In our experience, all the pharmaceutical companies that are developing injectable drugs are considering wearable injectors in their device strategies. Anticipating this demand, all established injectable device manufacturers that we are aware of have at least one form of wearable injector in their portfolio. Additionally, there are many specialist wearable injector companies.

The use case and cost of wearable injectors mean that they are not likely to replace prefilled syringes and autoinjectors. Yet wearable injectors do allow self-administered delivery of some drugs that would otherwise require clinical support and/or admission to a medical facility.
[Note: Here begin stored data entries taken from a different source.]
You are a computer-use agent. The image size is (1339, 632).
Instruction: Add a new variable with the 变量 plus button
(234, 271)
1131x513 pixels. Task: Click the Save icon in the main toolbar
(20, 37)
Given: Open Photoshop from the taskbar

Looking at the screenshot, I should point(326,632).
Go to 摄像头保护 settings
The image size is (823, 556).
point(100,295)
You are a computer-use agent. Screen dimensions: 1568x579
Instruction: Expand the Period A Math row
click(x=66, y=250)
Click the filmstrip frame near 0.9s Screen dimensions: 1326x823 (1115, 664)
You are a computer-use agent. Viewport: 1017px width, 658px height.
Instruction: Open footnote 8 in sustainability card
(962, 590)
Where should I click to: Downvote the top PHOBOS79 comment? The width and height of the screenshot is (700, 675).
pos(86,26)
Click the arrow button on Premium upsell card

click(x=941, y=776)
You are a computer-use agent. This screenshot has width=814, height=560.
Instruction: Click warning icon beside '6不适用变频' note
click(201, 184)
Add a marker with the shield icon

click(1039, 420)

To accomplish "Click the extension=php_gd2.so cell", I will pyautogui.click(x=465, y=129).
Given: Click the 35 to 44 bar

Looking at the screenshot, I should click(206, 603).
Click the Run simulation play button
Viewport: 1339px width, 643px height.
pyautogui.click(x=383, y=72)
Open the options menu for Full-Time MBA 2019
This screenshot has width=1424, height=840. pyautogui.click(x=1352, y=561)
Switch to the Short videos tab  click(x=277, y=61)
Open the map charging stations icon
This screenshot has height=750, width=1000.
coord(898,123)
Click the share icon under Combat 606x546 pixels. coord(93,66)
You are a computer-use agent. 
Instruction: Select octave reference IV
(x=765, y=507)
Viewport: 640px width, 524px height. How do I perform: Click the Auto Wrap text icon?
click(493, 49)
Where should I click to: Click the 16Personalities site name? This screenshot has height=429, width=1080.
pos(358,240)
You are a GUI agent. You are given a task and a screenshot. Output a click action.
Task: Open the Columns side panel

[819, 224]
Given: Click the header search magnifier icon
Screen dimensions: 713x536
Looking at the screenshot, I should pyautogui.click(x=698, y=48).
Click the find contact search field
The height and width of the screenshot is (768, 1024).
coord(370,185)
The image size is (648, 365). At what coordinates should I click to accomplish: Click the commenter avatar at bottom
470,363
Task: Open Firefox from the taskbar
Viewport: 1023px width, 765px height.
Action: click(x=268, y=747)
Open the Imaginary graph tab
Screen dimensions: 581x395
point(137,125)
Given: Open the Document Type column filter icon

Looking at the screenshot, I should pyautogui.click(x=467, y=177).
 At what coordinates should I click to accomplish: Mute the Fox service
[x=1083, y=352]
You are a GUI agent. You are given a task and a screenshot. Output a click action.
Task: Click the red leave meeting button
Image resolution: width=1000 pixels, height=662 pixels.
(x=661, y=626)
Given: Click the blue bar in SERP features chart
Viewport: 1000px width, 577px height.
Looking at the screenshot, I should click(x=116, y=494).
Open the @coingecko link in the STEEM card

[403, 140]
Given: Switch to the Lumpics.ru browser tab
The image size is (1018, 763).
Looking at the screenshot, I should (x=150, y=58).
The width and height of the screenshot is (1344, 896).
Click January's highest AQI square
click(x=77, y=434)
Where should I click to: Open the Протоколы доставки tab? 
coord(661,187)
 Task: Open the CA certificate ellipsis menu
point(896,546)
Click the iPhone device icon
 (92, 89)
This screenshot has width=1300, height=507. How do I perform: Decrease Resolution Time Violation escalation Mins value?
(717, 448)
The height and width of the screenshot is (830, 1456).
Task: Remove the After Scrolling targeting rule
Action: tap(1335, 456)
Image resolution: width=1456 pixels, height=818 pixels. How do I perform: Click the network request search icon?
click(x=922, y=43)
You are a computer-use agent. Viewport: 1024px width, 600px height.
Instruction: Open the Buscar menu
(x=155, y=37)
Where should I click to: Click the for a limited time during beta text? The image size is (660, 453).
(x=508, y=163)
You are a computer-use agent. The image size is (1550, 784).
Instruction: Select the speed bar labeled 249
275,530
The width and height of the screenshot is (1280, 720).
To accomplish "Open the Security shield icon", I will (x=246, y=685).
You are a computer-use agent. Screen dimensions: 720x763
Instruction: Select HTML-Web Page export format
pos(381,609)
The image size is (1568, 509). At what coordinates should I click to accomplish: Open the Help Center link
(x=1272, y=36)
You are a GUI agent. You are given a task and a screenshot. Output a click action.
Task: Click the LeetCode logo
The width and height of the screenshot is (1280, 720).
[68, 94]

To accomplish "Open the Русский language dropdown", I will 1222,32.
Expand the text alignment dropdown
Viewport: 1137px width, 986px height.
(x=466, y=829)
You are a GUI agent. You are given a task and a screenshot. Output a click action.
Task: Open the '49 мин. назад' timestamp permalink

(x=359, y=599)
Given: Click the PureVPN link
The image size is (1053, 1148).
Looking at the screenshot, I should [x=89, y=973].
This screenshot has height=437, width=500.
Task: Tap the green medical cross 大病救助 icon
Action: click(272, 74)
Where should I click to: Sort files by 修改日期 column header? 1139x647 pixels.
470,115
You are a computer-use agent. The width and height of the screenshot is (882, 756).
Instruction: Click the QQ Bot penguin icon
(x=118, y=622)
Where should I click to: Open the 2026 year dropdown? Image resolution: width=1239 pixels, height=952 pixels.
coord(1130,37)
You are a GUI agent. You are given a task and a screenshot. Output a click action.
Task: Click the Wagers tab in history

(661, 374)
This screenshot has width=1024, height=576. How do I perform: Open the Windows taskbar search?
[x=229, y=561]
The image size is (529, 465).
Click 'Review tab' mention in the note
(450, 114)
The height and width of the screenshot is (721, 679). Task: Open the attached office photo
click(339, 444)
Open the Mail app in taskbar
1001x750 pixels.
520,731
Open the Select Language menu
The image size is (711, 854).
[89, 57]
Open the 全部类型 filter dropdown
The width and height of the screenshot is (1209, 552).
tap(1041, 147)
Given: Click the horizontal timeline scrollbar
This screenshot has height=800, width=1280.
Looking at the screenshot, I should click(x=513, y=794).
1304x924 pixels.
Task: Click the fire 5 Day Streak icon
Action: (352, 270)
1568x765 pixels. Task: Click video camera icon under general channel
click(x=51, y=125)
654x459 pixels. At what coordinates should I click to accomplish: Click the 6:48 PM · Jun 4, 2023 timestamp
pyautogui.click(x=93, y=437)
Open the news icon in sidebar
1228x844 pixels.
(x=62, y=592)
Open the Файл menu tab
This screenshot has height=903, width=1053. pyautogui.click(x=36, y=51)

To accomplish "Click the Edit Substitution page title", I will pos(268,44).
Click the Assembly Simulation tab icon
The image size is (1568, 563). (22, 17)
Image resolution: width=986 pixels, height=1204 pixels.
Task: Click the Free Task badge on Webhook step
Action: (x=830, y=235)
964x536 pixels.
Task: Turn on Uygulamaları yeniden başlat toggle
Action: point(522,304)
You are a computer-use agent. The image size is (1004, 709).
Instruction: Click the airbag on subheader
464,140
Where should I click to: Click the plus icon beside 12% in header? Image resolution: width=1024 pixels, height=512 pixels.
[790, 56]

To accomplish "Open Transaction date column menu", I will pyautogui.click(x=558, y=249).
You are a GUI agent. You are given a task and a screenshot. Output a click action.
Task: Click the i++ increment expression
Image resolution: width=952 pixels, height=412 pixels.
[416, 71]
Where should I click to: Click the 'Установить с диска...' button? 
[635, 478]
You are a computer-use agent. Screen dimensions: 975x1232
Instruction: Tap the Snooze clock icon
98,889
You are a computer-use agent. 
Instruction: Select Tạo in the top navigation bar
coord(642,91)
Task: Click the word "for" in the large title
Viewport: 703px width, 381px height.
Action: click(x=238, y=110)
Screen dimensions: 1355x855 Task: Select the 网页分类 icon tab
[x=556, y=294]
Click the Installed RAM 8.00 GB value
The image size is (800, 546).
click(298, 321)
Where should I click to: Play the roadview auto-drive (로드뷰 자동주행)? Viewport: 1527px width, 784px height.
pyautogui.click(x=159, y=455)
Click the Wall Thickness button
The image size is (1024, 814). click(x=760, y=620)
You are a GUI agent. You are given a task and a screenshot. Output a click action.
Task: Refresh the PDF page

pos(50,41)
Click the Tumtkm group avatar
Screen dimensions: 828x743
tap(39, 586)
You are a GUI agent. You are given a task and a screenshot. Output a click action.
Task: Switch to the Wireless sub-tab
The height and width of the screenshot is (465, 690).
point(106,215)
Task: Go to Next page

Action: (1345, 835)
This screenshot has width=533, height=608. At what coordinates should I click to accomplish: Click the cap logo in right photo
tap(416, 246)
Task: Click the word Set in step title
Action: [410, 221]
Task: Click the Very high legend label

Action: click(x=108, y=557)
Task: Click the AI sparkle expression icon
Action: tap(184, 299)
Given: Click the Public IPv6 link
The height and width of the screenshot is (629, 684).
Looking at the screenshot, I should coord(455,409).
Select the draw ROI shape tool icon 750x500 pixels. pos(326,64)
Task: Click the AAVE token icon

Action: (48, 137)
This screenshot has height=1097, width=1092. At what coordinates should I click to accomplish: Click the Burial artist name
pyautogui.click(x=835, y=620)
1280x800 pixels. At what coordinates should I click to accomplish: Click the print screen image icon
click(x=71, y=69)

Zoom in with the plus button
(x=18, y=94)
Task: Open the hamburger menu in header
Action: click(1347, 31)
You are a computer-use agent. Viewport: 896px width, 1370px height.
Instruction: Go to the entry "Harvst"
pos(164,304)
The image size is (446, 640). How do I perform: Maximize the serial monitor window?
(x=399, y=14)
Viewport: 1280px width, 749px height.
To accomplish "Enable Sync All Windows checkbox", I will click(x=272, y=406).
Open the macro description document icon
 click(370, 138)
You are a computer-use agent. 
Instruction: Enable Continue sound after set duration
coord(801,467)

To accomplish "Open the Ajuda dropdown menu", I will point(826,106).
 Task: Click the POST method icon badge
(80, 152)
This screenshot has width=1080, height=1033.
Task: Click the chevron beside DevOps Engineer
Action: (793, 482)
The device concepts which push drug from standard pharmaceutical cartridges are likely to feature strongly in the future marketplace, primarily due to risk aversion by pharmaceutical companies. Alternative devices will have a bright future where they can demonstrate an advantage such as a smaller or more elegant form factor or better usability.

REFERENCES

  1. “Teva Launches AJOVY for the Treatment of Migraine with the YpsoMate Autoinjector from Ypsomed”. Press Release, Ypsomed, March 30, 2020.
  2. “Exciting Market Traction with SmartDose® Drug Delivery Platforms in 2019”. PDF, West Pharmaceutical Services, 2019.
  3. “Amgen Launches Neulasta® (pegfilgrastim) Onpro® NARRATIVES”. Press Release, Amgen, April 18, 2017.
  4. Manser HP, Egloff C, King MC, “LyCaJect: Automatic Reconstitution Patch Injector”. ONdrugDelivery Magazine, Issue 95 (Feb 2019), pp 64–66.
  5. https://www.sensile-medical.com/products.html
  6. “Sensile Medical Formed a Strategic Alliance with Sanofi and Verily to Develop and Commercialize a Connected Insulin Patch Pump”. Press Release, Sensile Medical, June 26, 2018.
  7. “Strategic Alliance with Tier-One Pharma Partner to Advance Introduction of Wearable Drug Delivery Solutions”. Press Release, Sorrel Medical, July 21, 2020.